→ **Work required**
Give back every record exactly, images excluded.

→ **Input material**
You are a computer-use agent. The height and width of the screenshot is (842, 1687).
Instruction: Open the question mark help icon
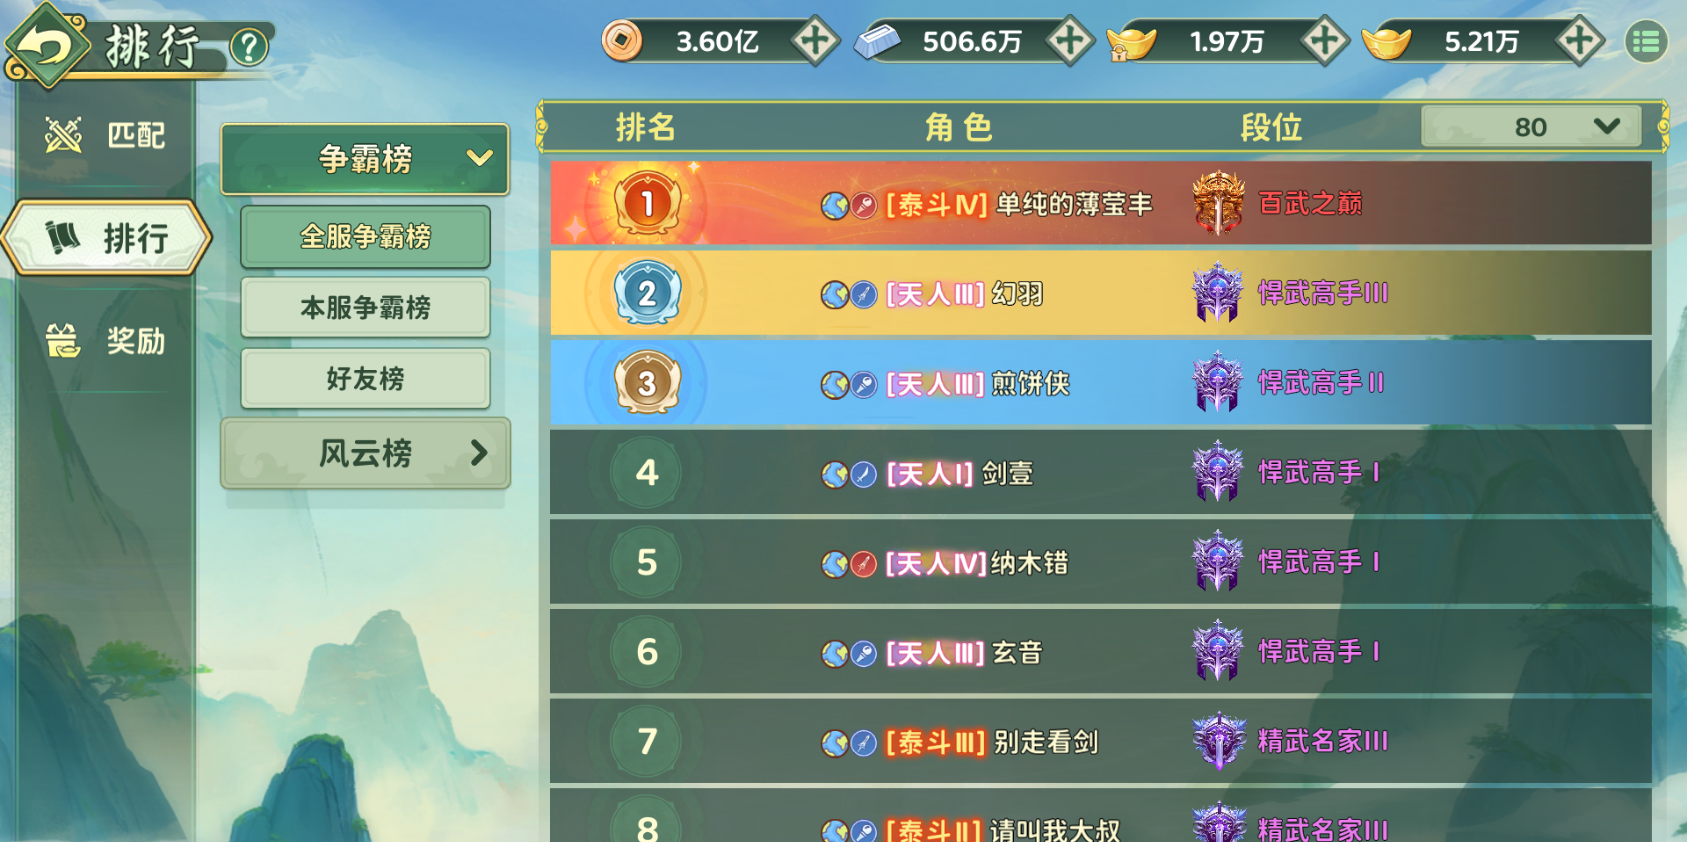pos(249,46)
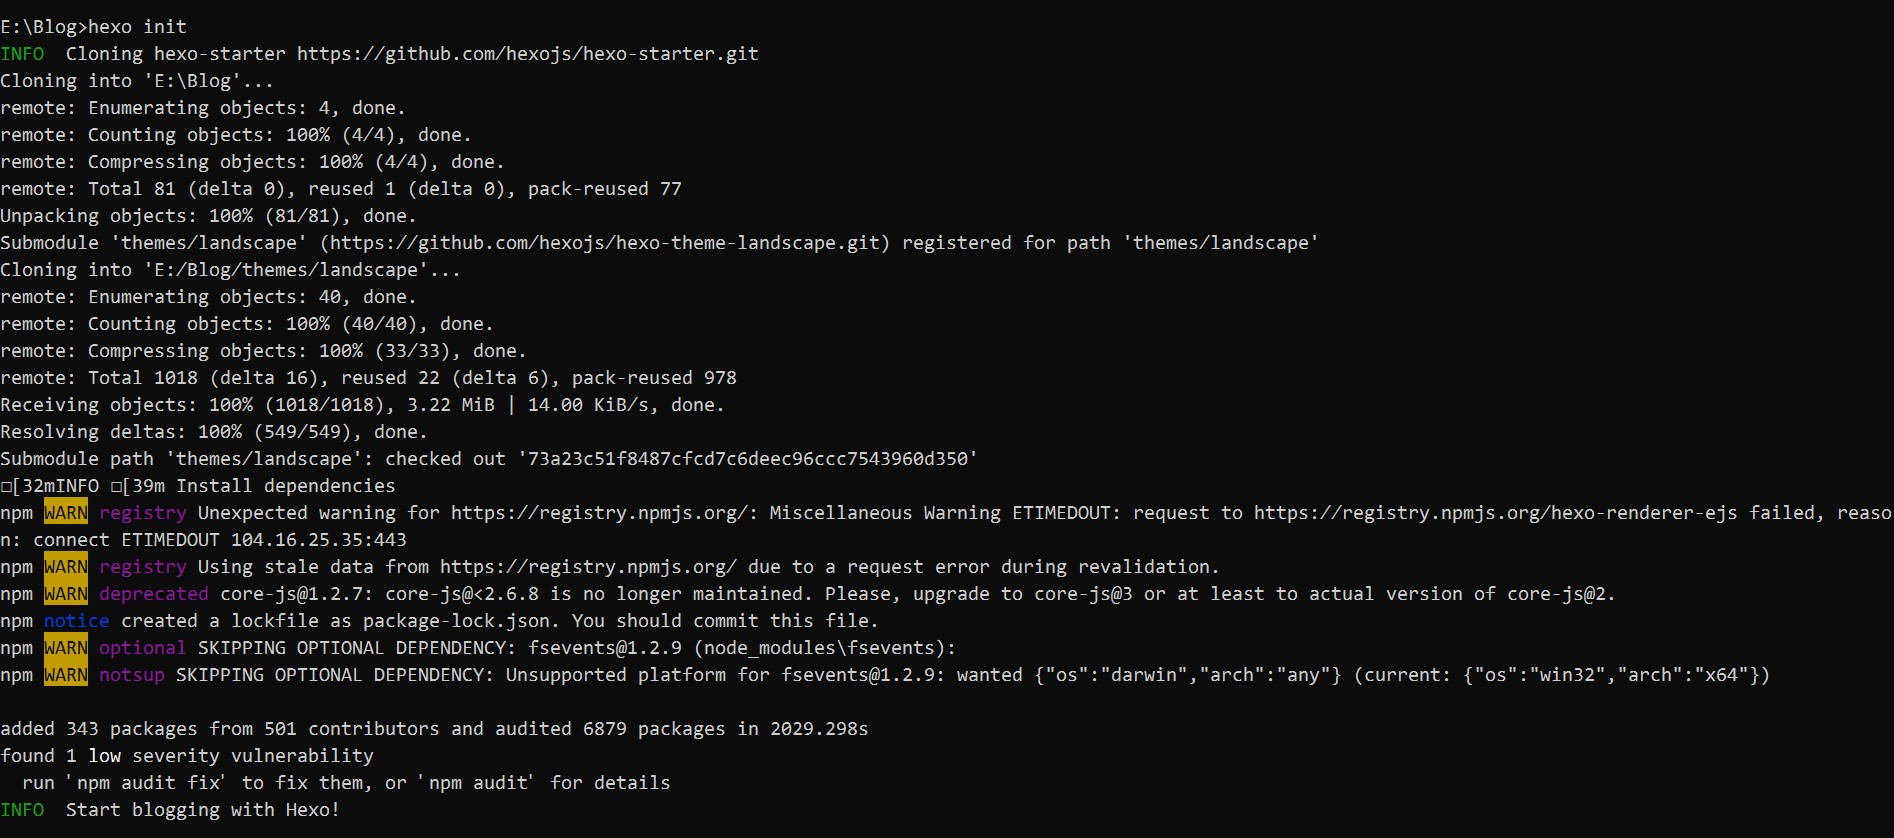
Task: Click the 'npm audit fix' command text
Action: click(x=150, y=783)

→ **Result of the task**
You are a computer-use agent. The height and width of the screenshot is (842, 1687).
Instruction: Open the question mark help icon
pos(249,46)
Task: Click the 'npm audit fix' command text
Action: click(x=150, y=783)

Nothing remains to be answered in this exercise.